Within the packaging industry, use has long been made of packages of a single-use nature (so-called single-use disposable packages) for packing and transporting liquid foods. Conventional single-use packages are often produced from a flexible laminate material including a configurationally rigid but foldable core layer of paper or paperboard, or alternatively of a polymer, and outer layers of a liquid-tight polymer possessing superior thermosealing properties.
Such packaging containers are often produced in that a web of packaging laminate is reformed into a tube by the longitudinal edges of the web being united to one another, whereafter the tube is filled with the intended contents and thermosealed along narrow, transverse mutually spaced apart sealing zones. The sealed off portions of the tube containing the contents are then separated from the tube by means of incisions in the above-mentioned sealing zones and are formed, possibly by folding, into optional geometric configuration, depending upon how the sealing joints are oriented.
Alternatively, production of packaging containers may be put into effect in that a sheet-shaped blank of the packaging laminate is fold-formed and thermosealed into a container, whereafter the container is supplied with the intended contents and is sealed by means of fold formation and sealing of the upper region of the container.
Such a laminated packaging material is often supplemented with one or more additional layers of material possessing superior gas barrier properties in order to be able to be used also for packaging containers intended for food products which are sensitive to oxygen gas.
A common and efficient oxygen gas barrier material is aluminium which, in the form of a foil (Alifoil), may be disposed in a packaging laminate. Use of Alifoil entails, however, a number of disadvantages. Because of its slight flexibility, flexural and tensile cracks occur in the fold regions in a fold-formed package, as a result of which the packaging container is untight vis-a-vis penetrating oxygen gas. Moreover, Alifoil is difficult to handle on recycling or combustion or packaging materials, and consumed packaging containers are thereby less advantageous from the point of view of the environment.
In order to avoid the drawbacks inherent in Alifoil, oxygen gas barriers of polymer materials may be employed instead, such as, for example, ethylene vinyl alcohol (EVOH), or polyvinyl alcohol (PVOH) which are also to be preferred from the point of view of the environment, since they have relatively good properties as regards biological degradability.
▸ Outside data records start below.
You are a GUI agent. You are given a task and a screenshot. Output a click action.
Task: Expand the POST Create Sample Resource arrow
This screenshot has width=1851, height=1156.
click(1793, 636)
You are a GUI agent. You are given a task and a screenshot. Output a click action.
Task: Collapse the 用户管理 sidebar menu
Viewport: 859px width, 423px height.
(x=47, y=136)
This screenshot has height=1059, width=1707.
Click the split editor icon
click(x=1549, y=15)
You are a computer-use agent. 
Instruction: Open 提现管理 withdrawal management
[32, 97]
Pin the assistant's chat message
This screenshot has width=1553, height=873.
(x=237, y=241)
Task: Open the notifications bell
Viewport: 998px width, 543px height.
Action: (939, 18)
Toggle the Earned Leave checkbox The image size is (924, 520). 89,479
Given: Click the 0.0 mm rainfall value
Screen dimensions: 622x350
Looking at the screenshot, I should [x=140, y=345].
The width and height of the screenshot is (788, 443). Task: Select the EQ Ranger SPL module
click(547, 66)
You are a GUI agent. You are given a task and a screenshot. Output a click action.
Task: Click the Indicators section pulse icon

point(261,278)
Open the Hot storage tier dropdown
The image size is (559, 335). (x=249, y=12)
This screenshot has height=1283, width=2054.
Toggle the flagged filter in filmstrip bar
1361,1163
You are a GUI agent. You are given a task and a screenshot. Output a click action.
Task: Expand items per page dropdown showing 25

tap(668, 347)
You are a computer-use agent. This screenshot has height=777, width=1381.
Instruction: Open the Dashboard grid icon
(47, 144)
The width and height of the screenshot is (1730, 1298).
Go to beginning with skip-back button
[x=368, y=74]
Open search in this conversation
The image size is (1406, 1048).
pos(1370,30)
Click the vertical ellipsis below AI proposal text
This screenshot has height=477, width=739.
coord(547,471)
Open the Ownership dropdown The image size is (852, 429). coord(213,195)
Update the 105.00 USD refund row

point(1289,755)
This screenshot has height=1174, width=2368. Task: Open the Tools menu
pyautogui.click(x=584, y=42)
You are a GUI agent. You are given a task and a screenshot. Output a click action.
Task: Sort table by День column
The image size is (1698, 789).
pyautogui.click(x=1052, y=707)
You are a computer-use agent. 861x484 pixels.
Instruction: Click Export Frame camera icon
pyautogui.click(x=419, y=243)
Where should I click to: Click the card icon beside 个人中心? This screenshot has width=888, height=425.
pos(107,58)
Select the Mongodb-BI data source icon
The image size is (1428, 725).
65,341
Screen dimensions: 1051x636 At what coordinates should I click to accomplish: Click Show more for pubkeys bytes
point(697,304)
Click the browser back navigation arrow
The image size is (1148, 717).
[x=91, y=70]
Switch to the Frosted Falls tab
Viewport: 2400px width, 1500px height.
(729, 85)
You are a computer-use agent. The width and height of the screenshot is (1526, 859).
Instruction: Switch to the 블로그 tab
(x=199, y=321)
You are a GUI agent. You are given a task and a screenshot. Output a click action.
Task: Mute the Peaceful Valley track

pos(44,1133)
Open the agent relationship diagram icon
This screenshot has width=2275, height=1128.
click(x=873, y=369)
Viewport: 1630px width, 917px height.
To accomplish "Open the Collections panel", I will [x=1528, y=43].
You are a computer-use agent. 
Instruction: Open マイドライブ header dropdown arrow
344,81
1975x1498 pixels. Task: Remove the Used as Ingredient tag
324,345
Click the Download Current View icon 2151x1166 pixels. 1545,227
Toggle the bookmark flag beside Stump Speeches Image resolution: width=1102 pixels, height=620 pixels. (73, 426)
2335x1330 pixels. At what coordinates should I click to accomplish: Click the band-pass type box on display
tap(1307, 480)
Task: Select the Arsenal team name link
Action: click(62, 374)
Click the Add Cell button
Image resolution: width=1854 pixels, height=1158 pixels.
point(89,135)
However, it is a problem that the oxygen gas barrier properties in a layer of EVOH or PVOH are negatively affected by moisture and liquid and are thereby a relatively unreliable oxygen gas barrier in a packaging container intended for long transport, lengthy storage and cold storage of liquid foods.
According to Swedish Patent No. 440 519, a layer of polyvinyl alcohol emulsion is applied by means of coating direct onto one side of the core layer, which in this case consists of paper or paperboard, whereafter the applied aqueous polyvinyl alcohol layer is dried for the formation of a continuous, blanket layer. However, the raw, coarse surface of the paper core layer requires unnecessarily large application quantities of PVOH in order to achieve a blanket covering layer, at the same time as the PVOH layer is in direct contact with the moisture-sensitive paper or paperboard layer and is thereby not protected from the action of moisture via this layer.
According to Swedish Patent Application No. SE 95034948, these problems are obviated by laminating the moisture-sensitive oxygen gas barrier layer between two moisture-resistant material layers, disposed on the one side of the core layer, such as, for example, layers of extrudable thermoplastic, preferably polyethylene. The first moisture-resistant material layer between the core layer and the PVOH layer functions, on the one hand, as a smoothening layer, in which event the PVOH may be made thinner but nevertheless blanket covering, and, on the other hand, as a barrier against moisture penetration from the core layer. The second moisture-resistant material layer protects against the action of moisture from the other side of the PVOH layer.
There still remains the drawback inherent in a moisture-sensitive barrier layer in the region along the longitudinal edges of a packaging blank intended for the overlapping longitudinal joint seal. Normally, the longitudinal incision edges of the packaging blank are freely exposed in the longitudinal joints of a packaging container, for which reason the penetration of moisture via a porous, moisture-sensitive core layer or via the moisture-sensitive barrier layer proper may be able to take place, both in contact with the liqueform contents on the inside of the packaging container or in contact with moisture or a damp environment on the outside of the packaging container. In the area of the longitudinal joints of the packaging container, the gas barrier properties of the packaging material are thus still negatively influenced by surrounding moisture and damp, with a poor product protection during lengthy storage as a result.